Prof. Dr. Görüm, yangının kaya yüzeylerine nasıl etki ettiğini, zemin üzerinde artan ısının yol açtığı artan erozyon miktarını hesaplamayı ve bunun önlemlerini ortaya koymayı hedeflediklerini kaydederek, "Devletimiz tarafından burada bir önlem alınacaksa yangın sonrası nerede alınması gerektiğini işaret ederek, gelecekte olabilecek olayların kestirimlerini yapıp, destek olmak için araçlar geliştirmeyi hedefledik." diye konuştu.
"Makine öğrenmesinde her yeni oluşan olay bir vaka olarak sisteme eklenecek"
Projeyle afetler sonrasında ardışık tehlikelerin önceden tespitiyle önlem alınmasının amaçladığını belirten Görüm, şöyle devam etti: "Projeyle deprem sonrasında hangi alanlarda heyelanların gerçekleşebileceğini, bunların yamaçlardaki etkilerini, bunların domino etkisi yapacak şekilde büyümelerini, artmalarını, zamanla başka tehlikeleri doğuracak şekilde evrilmelerini tahmin etmek, bundan sonra da özellikle paydaşlara bu konuda araçlar geliştirmek, birtakım ikincil afetler gerçekleşmeden önce bunun başka alanlarda hesaplanmasını sağlamak hedefleniyor. Alınacak önlemlere yönelik önceden hangi alanlara yatırım yapılması ve hangi tip önlemlerle olayların önüne geçilmesi gerektiğine ilişkin bir farkındalık ve perspektif oluşturuluyor. Doğal afetlerin frekansı ve büyüklüğü düşünüldüğünde her yıl bunların olasılıkları değişebiliyor. Makine öğrenmesinde her yeni oluşan olay bir vaka olarak sisteme eklenecek. Bu da kestirim kapasitesini artıracak. Amacımız statik yerine daha dinamik modellerin, her yeni vakayla öğrenme kapasitesini genişleterek, doğruluk payını artıracak modellerin sisteme entegre edilebilmesi. Burada yapay zeka teknolojilerindeki gelişmeleri yakından takip ederek sisteme entegre etmek de çok önem arz ediyor."

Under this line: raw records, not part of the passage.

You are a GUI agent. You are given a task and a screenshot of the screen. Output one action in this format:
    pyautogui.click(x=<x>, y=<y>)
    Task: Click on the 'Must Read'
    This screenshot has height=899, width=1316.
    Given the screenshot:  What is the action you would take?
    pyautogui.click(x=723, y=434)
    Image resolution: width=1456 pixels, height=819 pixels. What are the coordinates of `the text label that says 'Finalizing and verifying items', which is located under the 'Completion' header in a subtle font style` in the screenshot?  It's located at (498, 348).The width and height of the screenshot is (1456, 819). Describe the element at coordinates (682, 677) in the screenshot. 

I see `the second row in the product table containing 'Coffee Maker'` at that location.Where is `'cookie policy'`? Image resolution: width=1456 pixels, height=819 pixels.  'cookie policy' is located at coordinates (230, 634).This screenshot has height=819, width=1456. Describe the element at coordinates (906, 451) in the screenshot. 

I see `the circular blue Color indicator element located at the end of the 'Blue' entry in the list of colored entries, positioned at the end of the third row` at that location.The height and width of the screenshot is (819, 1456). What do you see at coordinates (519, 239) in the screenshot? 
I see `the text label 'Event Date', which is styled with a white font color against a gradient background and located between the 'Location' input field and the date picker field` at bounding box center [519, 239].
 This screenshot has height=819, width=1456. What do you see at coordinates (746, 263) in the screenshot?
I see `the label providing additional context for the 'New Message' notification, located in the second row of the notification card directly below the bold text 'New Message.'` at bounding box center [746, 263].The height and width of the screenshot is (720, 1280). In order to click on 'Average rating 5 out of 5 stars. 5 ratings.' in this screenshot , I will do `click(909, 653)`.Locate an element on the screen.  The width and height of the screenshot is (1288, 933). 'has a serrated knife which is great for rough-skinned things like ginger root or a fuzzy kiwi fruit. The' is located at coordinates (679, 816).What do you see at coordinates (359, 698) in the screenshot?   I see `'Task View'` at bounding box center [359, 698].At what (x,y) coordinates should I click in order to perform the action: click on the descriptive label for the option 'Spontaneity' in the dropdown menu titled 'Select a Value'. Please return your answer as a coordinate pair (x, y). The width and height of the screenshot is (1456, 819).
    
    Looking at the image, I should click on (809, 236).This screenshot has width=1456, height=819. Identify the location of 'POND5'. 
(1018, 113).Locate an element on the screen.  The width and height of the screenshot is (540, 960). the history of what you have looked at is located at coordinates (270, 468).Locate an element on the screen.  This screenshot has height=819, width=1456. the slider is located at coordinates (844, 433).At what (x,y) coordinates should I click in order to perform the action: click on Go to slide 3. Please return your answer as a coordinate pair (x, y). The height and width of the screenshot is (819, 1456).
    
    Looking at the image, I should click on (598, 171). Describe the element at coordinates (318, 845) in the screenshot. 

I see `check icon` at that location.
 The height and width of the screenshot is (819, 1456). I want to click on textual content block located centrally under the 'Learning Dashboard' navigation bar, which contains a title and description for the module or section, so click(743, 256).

Prof. Dr. Görüm, ardışık tehlikeler gibi çoklu dinamikler barındıran olaylarda derin öğrenme ve makine öğrenmesinin çok önemli olduğunu anlattı. "Yapay zeka teknolojileri, öğrenme vakalarından elde edeceğimiz bilgilerin hepsini toplayıp, olayları denetleyen koşul faktörleri, tetikleyiciye ait dağılım faktörlerini, bunların frekansı ve şiddetini hesaplayacak." diyen Görüm, böylece gelecek için çıkarımlar yapılacağını, zamansal ve mekansal açıdan gerçekleşme olasılıkları açısından sonuçlar sunulacağını, bu sonuçların bir tuşa basacak şekilde dizayn edilip, AFAD'ın "Afet Risk Azaltma Sistemi"ne entegre edileceğini bildirdi.
"Bu çalışma bir ilk olma özelliğini de taşıyor"
Projenin her aşamasında doktora ile sonrasındaki araştırmacıların 3 yıl boyunca görev alacağını dile getiren Görüm, "Birbirini tetikleme özelliği taşıyan tehlikelerin meydana gelme olasılıklarını inceleyerek bunlar üzerinden erken dönem önlemlerin alınmasını sağlayabilecek bir çalışma henüz yapılmamış. Dolayısıyla İTÜ'lü bilim insanlarının yapacakları bu çalışma bir ilk olma özelliğini de taşıyor." ifadelerini kullandı.
Prof. Dr. Görüm, Çevre, Şehircilik ve İklim Değişikliği Bakanlığı bünyesindeki Çölleşme ve Erozyonla Mücadele Genel Müdürlüğünün de projenin paydaşları arasında bulunduğunu sözlerine ekledi.